[Task instructions] Find the line that contains "Click the 确定导入软件中 button". Then set down that line and all the lines after it, to the end of the records, exactly and with nothing added.

[Saved entries]
- - -

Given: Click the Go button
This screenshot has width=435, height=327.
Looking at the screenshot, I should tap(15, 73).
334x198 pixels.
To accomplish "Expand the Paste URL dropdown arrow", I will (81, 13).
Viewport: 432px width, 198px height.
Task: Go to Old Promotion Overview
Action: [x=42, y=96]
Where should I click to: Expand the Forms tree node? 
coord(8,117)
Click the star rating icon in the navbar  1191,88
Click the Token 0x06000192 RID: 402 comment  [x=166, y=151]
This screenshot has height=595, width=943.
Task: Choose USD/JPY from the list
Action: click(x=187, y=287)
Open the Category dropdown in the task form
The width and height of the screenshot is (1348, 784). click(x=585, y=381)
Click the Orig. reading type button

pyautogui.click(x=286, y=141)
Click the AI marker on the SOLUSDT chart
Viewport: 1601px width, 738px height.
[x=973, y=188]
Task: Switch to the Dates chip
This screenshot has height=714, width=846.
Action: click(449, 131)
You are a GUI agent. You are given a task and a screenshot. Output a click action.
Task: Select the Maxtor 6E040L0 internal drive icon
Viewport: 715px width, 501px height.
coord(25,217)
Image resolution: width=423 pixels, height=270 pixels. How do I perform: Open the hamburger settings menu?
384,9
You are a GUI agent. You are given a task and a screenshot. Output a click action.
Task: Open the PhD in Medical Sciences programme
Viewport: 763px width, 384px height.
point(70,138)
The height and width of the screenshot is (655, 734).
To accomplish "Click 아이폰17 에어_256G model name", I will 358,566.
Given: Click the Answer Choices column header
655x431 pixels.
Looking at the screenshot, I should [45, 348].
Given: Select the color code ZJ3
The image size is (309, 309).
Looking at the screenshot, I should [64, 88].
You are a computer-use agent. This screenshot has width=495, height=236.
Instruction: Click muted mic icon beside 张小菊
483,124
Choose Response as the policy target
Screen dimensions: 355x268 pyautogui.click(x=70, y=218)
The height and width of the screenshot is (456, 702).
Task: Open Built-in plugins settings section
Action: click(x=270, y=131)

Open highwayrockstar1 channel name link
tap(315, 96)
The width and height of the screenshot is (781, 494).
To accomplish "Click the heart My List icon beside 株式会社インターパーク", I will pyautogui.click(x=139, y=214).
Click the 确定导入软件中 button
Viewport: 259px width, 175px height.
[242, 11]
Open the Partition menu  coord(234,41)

- - -

[Task solution]
Click the 确定导入软件中 button
Viewport: 259px width, 175px height.
[242, 11]
Open the Partition menu  coord(234,41)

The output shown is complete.